While sun pillars look like vertical beams of light projected above the sun, they are actually a collection of reflections of millions of ice crystals floating in the atmosphere.
This optical feature is caused by the reflection of sunlight off tiny ice crystals in a cloud that is near the horizon. Reflection takes place at the boundary of an object. Flat, six-sided, plate-like ice crystals floating in the atmosphere act like small mirrors, reflecting the sun’s light at their flat surfaces.
When in the right location between you and the sun, the ice crystals act like mirrors and reflect sun light off their surfaces toward your eyes. If the crystals were not there, the sunbeams that they are reflecting would never be seen by you; those beams of light would be traveling far above your head.
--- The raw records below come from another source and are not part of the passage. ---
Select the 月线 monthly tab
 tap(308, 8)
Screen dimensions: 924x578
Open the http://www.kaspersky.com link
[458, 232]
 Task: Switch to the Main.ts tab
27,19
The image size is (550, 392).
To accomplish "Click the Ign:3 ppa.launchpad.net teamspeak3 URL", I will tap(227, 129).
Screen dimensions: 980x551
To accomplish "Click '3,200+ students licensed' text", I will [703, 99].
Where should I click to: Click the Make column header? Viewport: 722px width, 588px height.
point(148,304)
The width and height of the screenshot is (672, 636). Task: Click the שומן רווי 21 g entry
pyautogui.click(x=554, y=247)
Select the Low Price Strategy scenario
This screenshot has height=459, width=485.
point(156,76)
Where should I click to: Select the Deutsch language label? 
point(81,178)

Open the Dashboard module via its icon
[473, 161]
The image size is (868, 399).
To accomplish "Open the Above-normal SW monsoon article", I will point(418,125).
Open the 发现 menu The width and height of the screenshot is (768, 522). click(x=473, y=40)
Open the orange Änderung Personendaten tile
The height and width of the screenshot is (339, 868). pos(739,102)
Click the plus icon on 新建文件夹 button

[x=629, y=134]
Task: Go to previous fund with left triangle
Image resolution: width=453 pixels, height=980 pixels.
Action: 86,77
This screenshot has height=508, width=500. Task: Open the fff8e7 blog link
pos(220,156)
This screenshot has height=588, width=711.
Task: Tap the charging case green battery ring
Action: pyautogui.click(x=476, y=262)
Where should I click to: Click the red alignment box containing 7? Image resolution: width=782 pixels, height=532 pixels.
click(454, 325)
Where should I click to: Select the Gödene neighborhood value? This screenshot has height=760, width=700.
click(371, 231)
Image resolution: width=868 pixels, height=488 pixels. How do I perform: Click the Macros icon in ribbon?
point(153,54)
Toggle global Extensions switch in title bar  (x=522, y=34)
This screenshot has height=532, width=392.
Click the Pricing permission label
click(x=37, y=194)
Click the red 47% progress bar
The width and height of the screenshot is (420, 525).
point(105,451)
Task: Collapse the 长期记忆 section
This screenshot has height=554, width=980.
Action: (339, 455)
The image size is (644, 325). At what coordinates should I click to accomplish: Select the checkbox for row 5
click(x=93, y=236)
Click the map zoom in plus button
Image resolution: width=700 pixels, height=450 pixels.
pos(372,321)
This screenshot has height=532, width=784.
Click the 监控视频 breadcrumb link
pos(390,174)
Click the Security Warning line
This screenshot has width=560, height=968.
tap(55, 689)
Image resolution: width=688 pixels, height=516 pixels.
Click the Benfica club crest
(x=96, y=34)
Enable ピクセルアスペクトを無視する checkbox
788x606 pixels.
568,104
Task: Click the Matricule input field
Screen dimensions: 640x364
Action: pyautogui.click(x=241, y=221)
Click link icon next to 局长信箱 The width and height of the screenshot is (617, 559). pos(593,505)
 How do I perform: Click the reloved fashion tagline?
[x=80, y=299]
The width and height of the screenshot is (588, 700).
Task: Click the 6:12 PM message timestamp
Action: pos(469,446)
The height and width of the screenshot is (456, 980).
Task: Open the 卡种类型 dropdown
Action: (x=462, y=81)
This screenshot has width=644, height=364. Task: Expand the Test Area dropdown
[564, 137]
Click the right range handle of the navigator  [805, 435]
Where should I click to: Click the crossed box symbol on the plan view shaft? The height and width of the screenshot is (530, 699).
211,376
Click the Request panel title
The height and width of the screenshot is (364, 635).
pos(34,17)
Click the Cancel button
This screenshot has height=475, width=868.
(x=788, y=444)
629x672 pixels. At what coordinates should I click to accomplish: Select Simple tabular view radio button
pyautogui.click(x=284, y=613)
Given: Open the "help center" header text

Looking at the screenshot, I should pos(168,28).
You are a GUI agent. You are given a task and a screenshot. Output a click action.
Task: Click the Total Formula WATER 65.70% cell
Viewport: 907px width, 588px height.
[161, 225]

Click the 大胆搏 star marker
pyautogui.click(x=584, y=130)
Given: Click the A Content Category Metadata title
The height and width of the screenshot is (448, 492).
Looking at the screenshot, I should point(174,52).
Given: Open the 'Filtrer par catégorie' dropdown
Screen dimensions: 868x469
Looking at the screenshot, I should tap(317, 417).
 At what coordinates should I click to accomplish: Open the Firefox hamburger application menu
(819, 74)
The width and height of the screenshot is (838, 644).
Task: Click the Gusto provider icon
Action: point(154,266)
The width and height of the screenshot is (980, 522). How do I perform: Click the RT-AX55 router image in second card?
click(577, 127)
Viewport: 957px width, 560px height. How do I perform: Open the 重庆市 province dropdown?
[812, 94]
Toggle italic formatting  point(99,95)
On this same day, the snow at times sparkled. As with the sun pillar, flat crystals resting on top of a blanket of snow can act like tiny mirrors, reflecting a portion of the sun’s image toward your eye.
Each “sparkle” is an individual ice crystal reflecting the sun’s image. Whether we see the sparkle depends on the angle formed between where the sun is, where we are looking and the angle at which the snowflake is resting. If all these conditions are right, occasionally as we walk by a field of snow, we’ll see it glitter because of how the sun is being reflected by the different crystals of snow.